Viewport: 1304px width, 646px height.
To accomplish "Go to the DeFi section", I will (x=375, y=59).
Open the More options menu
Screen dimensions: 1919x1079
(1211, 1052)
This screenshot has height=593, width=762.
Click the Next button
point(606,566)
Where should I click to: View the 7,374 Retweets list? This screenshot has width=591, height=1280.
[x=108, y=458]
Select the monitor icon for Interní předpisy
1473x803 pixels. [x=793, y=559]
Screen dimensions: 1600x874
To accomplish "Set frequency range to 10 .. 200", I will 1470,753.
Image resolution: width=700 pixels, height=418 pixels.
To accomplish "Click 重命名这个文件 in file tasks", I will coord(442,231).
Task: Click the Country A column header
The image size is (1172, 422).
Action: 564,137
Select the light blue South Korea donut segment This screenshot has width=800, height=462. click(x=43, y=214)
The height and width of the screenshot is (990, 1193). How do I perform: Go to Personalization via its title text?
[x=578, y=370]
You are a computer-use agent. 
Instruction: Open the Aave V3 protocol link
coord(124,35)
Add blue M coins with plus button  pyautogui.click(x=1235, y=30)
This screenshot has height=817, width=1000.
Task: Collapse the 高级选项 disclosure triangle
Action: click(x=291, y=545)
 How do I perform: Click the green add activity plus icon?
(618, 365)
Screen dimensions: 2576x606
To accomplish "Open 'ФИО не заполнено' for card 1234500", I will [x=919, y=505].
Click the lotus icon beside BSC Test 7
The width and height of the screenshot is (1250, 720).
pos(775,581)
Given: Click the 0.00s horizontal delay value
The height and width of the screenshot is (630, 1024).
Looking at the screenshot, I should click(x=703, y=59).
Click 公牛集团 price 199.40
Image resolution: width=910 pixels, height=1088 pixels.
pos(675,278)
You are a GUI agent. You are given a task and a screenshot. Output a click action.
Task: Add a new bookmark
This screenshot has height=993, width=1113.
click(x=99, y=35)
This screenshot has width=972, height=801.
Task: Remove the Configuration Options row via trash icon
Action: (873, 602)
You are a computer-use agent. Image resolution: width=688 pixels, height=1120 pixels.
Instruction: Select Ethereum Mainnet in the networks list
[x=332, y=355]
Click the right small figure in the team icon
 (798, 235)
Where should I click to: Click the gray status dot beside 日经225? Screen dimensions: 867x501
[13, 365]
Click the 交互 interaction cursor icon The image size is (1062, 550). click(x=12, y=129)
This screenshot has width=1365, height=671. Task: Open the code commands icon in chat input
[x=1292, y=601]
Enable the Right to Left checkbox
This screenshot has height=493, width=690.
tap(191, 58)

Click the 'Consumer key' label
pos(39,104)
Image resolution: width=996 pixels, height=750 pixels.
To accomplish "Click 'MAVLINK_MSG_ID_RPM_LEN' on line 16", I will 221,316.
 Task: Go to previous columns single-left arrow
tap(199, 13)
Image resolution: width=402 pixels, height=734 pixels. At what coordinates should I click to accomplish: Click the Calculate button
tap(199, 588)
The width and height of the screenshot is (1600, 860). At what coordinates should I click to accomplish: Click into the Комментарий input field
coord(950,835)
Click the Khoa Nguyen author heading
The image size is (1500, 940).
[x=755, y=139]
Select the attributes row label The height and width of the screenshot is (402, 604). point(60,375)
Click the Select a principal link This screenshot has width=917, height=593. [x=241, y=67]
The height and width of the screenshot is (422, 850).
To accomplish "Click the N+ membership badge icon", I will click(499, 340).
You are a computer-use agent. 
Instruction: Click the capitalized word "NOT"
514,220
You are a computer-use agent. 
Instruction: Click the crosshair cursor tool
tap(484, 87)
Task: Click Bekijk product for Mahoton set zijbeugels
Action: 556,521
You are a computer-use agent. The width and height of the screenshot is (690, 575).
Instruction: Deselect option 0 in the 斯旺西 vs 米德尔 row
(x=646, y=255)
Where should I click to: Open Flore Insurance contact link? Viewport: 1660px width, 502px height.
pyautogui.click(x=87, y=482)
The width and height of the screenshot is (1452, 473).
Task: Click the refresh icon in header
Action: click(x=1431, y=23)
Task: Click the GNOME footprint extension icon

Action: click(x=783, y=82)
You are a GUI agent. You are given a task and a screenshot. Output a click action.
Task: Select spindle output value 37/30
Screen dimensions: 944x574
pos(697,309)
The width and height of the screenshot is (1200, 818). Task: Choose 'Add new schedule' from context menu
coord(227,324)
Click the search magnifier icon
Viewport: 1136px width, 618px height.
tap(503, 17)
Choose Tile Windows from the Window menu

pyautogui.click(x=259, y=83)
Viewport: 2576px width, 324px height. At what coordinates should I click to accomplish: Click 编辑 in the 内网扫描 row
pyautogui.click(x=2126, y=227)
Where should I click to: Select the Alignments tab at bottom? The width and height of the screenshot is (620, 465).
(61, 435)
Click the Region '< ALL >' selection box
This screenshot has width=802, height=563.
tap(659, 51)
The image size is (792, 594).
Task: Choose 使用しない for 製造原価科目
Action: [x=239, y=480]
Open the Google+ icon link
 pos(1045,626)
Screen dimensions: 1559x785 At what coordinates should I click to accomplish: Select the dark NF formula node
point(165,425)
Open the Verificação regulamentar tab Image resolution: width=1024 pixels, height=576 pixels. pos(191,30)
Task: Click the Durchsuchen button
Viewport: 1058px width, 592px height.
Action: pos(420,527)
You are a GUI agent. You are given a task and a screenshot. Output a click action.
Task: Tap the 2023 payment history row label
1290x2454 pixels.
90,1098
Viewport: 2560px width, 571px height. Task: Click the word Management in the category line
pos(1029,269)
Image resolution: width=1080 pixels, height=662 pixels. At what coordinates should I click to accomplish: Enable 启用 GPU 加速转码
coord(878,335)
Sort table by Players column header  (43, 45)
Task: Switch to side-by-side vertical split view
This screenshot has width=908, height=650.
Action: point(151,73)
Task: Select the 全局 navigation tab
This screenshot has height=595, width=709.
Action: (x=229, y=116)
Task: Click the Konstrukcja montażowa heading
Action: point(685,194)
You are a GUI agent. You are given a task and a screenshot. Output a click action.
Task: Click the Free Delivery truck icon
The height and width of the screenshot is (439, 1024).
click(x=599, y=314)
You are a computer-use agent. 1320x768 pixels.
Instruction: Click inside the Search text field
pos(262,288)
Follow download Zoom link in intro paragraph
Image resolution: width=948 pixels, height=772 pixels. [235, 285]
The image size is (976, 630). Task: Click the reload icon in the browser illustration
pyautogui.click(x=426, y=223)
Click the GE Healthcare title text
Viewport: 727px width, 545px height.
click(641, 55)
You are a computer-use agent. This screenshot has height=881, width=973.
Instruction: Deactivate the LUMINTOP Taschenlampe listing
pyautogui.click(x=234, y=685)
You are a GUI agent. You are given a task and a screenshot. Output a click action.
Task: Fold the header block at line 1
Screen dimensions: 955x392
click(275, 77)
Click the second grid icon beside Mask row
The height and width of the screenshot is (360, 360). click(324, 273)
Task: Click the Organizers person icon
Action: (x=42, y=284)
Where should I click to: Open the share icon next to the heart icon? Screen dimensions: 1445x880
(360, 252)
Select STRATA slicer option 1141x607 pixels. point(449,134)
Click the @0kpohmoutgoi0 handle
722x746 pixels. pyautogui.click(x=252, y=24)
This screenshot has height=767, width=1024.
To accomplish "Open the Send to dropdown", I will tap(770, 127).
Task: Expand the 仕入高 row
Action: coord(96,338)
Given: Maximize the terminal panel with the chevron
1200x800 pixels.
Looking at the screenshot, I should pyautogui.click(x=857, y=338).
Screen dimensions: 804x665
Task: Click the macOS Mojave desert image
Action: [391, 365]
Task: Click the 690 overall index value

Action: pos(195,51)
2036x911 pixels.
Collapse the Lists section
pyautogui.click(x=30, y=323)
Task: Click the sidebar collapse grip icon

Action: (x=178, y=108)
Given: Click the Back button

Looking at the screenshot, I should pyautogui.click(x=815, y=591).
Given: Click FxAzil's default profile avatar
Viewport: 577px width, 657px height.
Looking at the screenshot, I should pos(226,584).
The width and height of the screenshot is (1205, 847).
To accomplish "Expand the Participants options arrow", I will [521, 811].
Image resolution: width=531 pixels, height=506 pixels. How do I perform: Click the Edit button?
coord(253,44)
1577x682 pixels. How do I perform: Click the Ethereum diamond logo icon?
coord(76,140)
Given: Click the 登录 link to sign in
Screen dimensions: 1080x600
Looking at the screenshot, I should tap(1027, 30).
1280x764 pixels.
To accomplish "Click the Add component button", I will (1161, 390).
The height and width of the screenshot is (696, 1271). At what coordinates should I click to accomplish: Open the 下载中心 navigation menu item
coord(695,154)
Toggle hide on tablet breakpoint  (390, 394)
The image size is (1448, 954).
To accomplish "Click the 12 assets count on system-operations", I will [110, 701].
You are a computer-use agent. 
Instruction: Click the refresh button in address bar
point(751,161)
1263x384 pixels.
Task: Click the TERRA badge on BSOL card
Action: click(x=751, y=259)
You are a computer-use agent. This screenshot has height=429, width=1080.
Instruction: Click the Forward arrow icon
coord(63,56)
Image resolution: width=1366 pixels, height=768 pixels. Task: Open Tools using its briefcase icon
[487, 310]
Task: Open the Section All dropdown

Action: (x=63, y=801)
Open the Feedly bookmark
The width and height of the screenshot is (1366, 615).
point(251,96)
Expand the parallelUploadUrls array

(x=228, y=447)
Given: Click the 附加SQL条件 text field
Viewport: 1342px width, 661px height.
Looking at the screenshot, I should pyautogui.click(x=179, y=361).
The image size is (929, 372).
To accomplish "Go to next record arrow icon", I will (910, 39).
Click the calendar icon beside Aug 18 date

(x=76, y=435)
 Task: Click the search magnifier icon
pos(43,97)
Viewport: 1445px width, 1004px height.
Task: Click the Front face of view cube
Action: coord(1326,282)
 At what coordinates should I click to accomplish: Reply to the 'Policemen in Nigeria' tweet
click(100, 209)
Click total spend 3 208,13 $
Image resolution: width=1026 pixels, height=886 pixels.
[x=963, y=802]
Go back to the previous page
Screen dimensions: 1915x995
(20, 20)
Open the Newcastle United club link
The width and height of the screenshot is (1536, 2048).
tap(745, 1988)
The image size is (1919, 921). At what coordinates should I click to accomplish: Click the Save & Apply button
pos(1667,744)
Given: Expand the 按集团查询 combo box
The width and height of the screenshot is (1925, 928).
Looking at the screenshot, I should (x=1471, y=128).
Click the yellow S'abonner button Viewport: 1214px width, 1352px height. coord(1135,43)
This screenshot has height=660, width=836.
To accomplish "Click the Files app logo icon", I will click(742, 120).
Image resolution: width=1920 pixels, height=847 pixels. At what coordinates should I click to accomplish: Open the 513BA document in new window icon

[WORK TO COMPLETE]
Please repeat word for word the lines above that run from the beginning through the line containing "Image resolution: width=700", keeping both the first and that last line.

[WRITTEN ANSWER]
Viewport: 1304px width, 646px height.
To accomplish "Go to the DeFi section", I will (x=375, y=59).
Open the More options menu
Screen dimensions: 1919x1079
(1211, 1052)
This screenshot has height=593, width=762.
Click the Next button
point(606,566)
Where should I click to: View the 7,374 Retweets list? This screenshot has width=591, height=1280.
[x=108, y=458]
Select the monitor icon for Interní předpisy
1473x803 pixels. [x=793, y=559]
Screen dimensions: 1600x874
To accomplish "Set frequency range to 10 .. 200", I will 1470,753.
Image resolution: width=700 pixels, height=418 pixels.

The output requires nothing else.